Eindhoven no es Amsterdam ni Rotterdam, pero gracias a su Museo Van Abbe ha demostrado que una ciudad de provincias puede enorgullecerse por algo más que el pasado glorioso o la riqueza actual. El Museo Van Abbe no tiene todavía el medio siglo de existencia, pues fue fundado en 1936; aunque, debido a la segunda guerra mundial, su comienzo operativo hay que situarlo en 1946, cuando asumió la dirección del mismo Edy de Wilde, sin haber cumplido por aquel entonces 30 años. Doy todos estos datos con una sola intención: la de demostrar que con el legado de un edificio, una dotación de fondos en absoluto espectacular y poco más de 30 años de gestión eficaz se puede montar uno de los mejores museos de arte contemporáneo de: Europa.Las comparaciones son odiosas, pero, a veces, dolorosamente instructivas. El inmediato antecesor de nuestro Museo Español de Arte Contemporáneo, el llamado Museo de Arte Moderno, fue fundado en 1898 por primera vez, si no recuerdo mal. Pues bien, a pesar de las recientes y espectaculares compras, aún no tiene ninguna obra de alguno de los más destacados artistas españoles vivos.

Una buena política

¿Cuál ha sido la varita mágica de este museo? En absoluto el dinero, sino haber acudido a profesionales competentes, haber confiado en su criterio y haber sabido esperar. Y es que una buena política sí que vale oro. Saber comprar en el momento preciso puede ahorrar, de hecho, cientos de millones; y el Museo Van Abbe, que sí lo ha sabido hacer, renunciando por principio a la adquisición de obras con alta cotización en el mercado, puede enorgullecerse de poseer piezas importantes tanto de las grandes figuras de la vanguardia histórica -Picasso, Miró, Chagall, Ernst, Delaunay, Mondrian, Beckmann, Kandinski, Braque, Léger, Kokoschka, El Lissitzky o Moholy-Nagy- como de las vanguardias de posguerra, desde Dubuffet, Tàpies, Klein, Saura o Stella hasta los más recientes Immendorf, Kiefer, Richter o Penck. Por lo demás, con la sola mención de algunos de estos nombres, habrá bastado para comprender que la colección del Van Abbe, sin renunciar a las glorias locales, es decididamente cosmopolita.Pero ¿para qué insistir más sobre lo obvio? De sabios es rectificar. Así que, volviendo a la historia en sí del Van Abbe, cuya colección refleja -como ya se ha dicho- el sentido de la oportunidad, he de añadir que acusa también las particulares inclinaciones de sus sucesivos directores, afortunadamente siempre inteligentes y complementarias entre sí. De esta manera hay una coherencia de método, que sobrepasa las cuestiones de gusto desde la época de Wilde hasta la actual de Rudi Fuchs. Salta, desde luego, a la vista en la muestra que ha traído a Madrid, para después trasladar a Albacete, la Fundación Juan March, a pesar de que la selección es reducida como cabía esperar.

(Registros de datos guardados)
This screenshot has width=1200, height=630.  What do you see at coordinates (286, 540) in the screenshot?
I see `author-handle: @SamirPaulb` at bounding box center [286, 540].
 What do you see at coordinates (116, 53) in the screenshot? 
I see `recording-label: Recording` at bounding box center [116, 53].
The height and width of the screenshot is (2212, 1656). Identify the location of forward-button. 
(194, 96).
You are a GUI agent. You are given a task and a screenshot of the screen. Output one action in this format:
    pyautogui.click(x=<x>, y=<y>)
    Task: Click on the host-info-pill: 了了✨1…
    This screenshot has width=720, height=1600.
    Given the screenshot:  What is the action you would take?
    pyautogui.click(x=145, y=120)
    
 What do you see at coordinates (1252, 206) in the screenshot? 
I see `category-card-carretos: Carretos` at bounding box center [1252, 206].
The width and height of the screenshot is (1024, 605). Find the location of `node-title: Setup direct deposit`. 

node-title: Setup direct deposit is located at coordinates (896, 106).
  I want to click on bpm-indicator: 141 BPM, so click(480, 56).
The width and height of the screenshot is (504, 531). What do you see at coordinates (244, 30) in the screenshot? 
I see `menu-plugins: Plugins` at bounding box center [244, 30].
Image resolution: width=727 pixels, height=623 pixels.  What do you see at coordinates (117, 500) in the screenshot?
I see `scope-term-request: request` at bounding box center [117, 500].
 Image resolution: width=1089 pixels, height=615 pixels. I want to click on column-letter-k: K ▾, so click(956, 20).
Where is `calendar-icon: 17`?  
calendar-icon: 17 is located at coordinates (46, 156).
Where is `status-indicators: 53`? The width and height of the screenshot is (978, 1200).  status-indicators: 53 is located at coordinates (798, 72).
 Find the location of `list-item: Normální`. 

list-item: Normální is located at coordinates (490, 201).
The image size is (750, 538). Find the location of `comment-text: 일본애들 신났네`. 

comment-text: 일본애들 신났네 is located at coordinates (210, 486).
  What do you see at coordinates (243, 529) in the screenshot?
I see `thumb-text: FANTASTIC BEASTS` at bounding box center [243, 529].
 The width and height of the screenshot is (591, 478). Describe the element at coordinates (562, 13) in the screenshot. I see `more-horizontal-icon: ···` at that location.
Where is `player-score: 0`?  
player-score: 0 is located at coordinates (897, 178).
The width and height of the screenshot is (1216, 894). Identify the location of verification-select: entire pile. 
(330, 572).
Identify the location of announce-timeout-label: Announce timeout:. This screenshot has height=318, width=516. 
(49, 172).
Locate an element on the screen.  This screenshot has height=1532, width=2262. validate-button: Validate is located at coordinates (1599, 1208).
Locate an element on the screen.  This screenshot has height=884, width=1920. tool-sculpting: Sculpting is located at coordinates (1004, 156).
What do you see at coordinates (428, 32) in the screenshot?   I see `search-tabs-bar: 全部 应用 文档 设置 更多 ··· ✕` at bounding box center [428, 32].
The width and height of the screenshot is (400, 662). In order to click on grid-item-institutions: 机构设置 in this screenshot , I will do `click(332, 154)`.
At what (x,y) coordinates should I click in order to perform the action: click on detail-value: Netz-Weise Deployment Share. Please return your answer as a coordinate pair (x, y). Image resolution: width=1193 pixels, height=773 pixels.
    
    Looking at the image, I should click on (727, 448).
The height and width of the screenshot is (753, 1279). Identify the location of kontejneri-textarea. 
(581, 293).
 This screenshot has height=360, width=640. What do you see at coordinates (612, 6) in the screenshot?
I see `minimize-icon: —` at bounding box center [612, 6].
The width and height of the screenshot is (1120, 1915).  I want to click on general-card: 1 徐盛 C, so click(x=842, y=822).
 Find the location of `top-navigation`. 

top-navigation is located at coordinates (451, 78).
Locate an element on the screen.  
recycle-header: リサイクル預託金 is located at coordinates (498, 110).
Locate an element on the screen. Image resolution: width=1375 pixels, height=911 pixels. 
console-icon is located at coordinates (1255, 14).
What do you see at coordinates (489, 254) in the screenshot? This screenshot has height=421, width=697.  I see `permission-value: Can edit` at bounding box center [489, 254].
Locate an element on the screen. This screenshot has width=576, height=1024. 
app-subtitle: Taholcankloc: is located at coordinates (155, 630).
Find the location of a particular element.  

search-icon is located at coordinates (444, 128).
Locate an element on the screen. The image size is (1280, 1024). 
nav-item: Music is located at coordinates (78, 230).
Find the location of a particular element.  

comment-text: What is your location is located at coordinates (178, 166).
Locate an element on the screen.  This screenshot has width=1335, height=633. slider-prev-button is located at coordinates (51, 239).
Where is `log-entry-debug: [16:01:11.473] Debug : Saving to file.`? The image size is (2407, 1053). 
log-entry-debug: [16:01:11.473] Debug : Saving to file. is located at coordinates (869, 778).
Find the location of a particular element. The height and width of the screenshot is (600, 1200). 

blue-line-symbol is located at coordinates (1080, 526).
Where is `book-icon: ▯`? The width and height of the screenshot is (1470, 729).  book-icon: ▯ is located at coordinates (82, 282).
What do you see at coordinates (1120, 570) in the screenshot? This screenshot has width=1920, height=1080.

Preguntas para responder ::
**1)** Enumera todas las ciudades que se nombran en el texto sobre el Museo Van Abbe.
**2)** Según el texto sobre el Museo Van Abbe, ¿en qué año asumió Edy de Wilde la dirección del museo?
**3)** Escribe la continuación del texto sobre el Museo Van Abbe a partir de su última frase.

Conjunto de respuestas ::
**1)** Eindhoven, Amsterdam, Rotterdam, Madrid y Albacete.

**2)** En 1946.

**3)**
Un rápido recorrido por lo que ahora se expone en Madrid nos servirá de índice suficiente, máxime cuando se ha mimado el montaje; nada fácil, por cierto, tratándose de un conjunto heterogéneo.

En la primera sala nos topamos con un Chagall soberbio -El poder de la música (1918)-, junto a un Kandinski de 1910: dos Picasso, un Braque, dos Mondrian y los Zadkine, Léger, Delaunay, El Lissitzky, etcétera, serie toda ella de una misma época, sólo interrumpida por la presencia de un Constant de 1950, extraordinariamente hermoso, a pesar de sus tonos de fuerte patetismo. Pasamos a las siguientes salas no sin haber penetrado en la capilla montada para el Pronenraum, de El Lissitzky, y nos vamos encontrando otras muchas excelentes sorpresas de Miró, Dubuffet, Ernst, Bacon, Appel, etcétera, intercaladas con alguna secuencia escalofriante del tipo de la que está alineada en esa pared de Fontana, Manzoni y Klein.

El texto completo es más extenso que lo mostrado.